Normani has earned more than a cosign from the Vocal Bible of the era she molds herself after – she got Brandy Norwood’s collaboration. Normani recently told Rolling Stone that the Dopamine standout “Insomnia” was inspired by Brandy’s “A Capella (Something’s Missing),” and when Normani had the temerity to present the iconic singer with the song, Brandy was so impressed she added her own touches to it, ethereal ad libs and layers and layers of “hmms” and “ahhs” that dance between stereo sides and make the track hearty, even in its quietest moments. It’s gorgeously co-written with Victoria Monét from a place of weakness at the whims of a relentless ex and is made even more intense with pops of electric guitar. Brandy’s accompaniment eventually escalates to angelic heights – but only after she lets the young pop star take center stage for so much of the song. “Insomnia” feels like a coronation.
That Dopamine is nothing like Normani’s real solo arrival, 2019’s “Motivation” (via its elaborate video, itself an homage to peak 106 & Park) is by design.
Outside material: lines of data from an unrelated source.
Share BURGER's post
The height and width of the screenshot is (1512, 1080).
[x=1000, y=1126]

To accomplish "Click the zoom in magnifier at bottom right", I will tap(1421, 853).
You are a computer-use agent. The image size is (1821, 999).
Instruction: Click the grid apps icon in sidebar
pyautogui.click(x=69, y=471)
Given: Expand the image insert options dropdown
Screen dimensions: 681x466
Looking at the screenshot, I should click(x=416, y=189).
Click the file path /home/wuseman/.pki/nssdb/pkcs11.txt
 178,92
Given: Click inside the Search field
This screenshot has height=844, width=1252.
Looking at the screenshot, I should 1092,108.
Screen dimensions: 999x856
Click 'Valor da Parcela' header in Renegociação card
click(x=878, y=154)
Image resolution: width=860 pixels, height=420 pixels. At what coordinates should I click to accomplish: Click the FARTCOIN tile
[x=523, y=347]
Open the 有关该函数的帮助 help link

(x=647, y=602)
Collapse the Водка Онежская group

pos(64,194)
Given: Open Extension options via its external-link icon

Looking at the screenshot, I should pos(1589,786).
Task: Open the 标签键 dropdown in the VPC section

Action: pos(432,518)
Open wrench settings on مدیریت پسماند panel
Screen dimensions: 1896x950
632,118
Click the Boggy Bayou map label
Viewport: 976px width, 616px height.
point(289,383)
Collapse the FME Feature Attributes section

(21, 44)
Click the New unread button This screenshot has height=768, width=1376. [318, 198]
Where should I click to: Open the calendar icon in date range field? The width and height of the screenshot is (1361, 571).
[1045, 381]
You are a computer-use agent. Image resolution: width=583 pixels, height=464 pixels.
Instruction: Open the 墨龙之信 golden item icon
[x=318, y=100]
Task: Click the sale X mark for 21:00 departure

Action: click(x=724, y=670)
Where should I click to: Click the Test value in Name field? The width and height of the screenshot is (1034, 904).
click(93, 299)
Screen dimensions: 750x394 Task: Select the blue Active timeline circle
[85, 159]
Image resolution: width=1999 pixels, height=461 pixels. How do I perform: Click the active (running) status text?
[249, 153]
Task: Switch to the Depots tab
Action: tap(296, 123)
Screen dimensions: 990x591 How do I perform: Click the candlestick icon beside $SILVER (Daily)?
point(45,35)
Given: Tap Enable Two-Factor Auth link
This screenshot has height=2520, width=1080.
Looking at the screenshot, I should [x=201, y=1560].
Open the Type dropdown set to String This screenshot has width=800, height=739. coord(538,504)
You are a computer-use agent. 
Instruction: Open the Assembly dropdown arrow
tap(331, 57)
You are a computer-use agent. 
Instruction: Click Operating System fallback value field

She had never wanted to release that bubblegum-sexy song, she’s said – and she still thinks it’s not that great – but she was forced to drop something new to perform at the MTV Video Music Awards soon after. She told podcast host Zach Sang that the slow and seductive “Wild Side” is the real her, the Normani her friends know. “Wild Side,” then, foreshadowed the pure libido of Dopamine, itself teased with an art-house video of Normani as phone-sex operator, lap-dancer, and rocket-rider. There’s no shame and little innuendo here, from “Lights On,” what she calls her “Janet moment,” all trickling rain and breathy promises to “make you come fast like a ‘98 sports car” to “Grip,” that uses what sounds like an old G.I. Joe ad to liken her pussy to a Kung Fu move. Your mind might wander to Ginuwine’s “Pony” and “So Anxious” if you listen hard enough to “Grip” and “1:59.” Then, “Candy Paint” is Normani’s high-octane, man-eating proclamation that she “need[s] a nigga to beat it up” and warns that he might be yours.
Its significant that there is only love, longing, flexing and fucking on Dopamine. One might expect a grueling ballad or two given the pain and vitriol Normani has known, but if this sex kitten is who the once quiet, likely-tokened girl group star has been throughout her young adulthood, it may have become important not to lose sight of that now. “When my parents got sick, I didn’t have the mental capacity to even try to be creative, but I pushed myself anyway,” Normani told Dazed. “I know it’s what got them through such a tough time – they needed to see me persevere and continue to move forward.” Her sensuality – which she equated to her femininity when she discussed “Wild Side” with Zach Sang in 2021 – takes on an even deeper meaning as she helped her mom reconcile with her own womanhood as breast cancer rocked her body. All over Dopamine, Normani owns her pleasure with the pride and confidence of the star she was always destined to be.